[Source records]
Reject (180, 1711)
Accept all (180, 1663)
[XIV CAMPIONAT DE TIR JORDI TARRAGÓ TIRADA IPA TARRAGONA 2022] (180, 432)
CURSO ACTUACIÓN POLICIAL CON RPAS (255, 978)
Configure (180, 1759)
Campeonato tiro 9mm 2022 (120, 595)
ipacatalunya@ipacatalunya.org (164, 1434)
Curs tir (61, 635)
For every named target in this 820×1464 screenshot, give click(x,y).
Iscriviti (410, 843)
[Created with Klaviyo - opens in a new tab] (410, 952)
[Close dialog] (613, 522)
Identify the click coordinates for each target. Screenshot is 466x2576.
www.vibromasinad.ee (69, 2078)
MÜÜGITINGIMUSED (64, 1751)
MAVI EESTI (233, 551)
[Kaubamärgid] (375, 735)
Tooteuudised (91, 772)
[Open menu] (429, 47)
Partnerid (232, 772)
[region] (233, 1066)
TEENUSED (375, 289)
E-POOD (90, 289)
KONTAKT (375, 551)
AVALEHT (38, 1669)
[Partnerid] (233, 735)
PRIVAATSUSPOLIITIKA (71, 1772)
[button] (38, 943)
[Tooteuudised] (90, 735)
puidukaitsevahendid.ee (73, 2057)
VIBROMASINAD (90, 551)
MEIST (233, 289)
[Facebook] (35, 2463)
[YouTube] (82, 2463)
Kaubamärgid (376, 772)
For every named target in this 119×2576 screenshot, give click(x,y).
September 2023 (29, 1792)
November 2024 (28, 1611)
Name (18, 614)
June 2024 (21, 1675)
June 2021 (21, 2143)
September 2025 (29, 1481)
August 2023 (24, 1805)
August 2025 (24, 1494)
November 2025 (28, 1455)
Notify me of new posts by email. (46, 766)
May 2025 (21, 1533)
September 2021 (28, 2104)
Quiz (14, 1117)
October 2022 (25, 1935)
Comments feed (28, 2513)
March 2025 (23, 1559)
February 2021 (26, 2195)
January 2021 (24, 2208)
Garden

*WORK INSTRUCTIONS*
Every line of the data above should be output exactly as written.

*WRITTEN ANSWER*
Reject (180, 1711)
Accept all (180, 1663)
[XIV CAMPIONAT DE TIR JORDI TARRAGÓ TIRADA IPA TARRAGONA 2022] (180, 432)
CURSO ACTUACIÓN POLICIAL CON RPAS (255, 978)
Configure (180, 1759)
Campeonato tiro 9mm 2022 (120, 595)
ipacatalunya@ipacatalunya.org (164, 1434)
Curs tir (61, 635)
For every named target in this 820×1464 screenshot, give click(x,y).
Iscriviti (410, 843)
[Created with Klaviyo - opens in a new tab] (410, 952)
[Close dialog] (613, 522)
Identify the click coordinates for each target. Screenshot is 466x2576.
www.vibromasinad.ee (69, 2078)
MÜÜGITINGIMUSED (64, 1751)
MAVI EESTI (233, 551)
[Kaubamärgid] (375, 735)
Tooteuudised (91, 772)
[Open menu] (429, 47)
Partnerid (232, 772)
[region] (233, 1066)
TEENUSED (375, 289)
E-POOD (90, 289)
KONTAKT (375, 551)
AVALEHT (38, 1669)
[Partnerid] (233, 735)
PRIVAATSUSPOLIITIKA (71, 1772)
[button] (38, 943)
[Tooteuudised] (90, 735)
puidukaitsevahendid.ee (73, 2057)
VIBROMASINAD (90, 551)
MEIST (233, 289)
[Facebook] (35, 2463)
[YouTube] (82, 2463)
Kaubamärgid (376, 772)
For every named target in this 119×2576 screenshot, give click(x,y).
September 2023 (29, 1792)
November 2024 (28, 1611)
Name (18, 614)
June 2024 (21, 1675)
June 2021 (21, 2143)
September 2025 (29, 1481)
August 2023 (24, 1805)
August 2025 (24, 1494)
November 2025 (28, 1455)
Notify me of new posts by email. (46, 766)
May 2025 (21, 1533)
September 2021 (28, 2104)
Quiz (14, 1117)
October 2022 (25, 1935)
Comments feed (28, 2513)
March 2025 (23, 1559)
February 2021 (26, 2195)
January 2021 (24, 2208)
Garden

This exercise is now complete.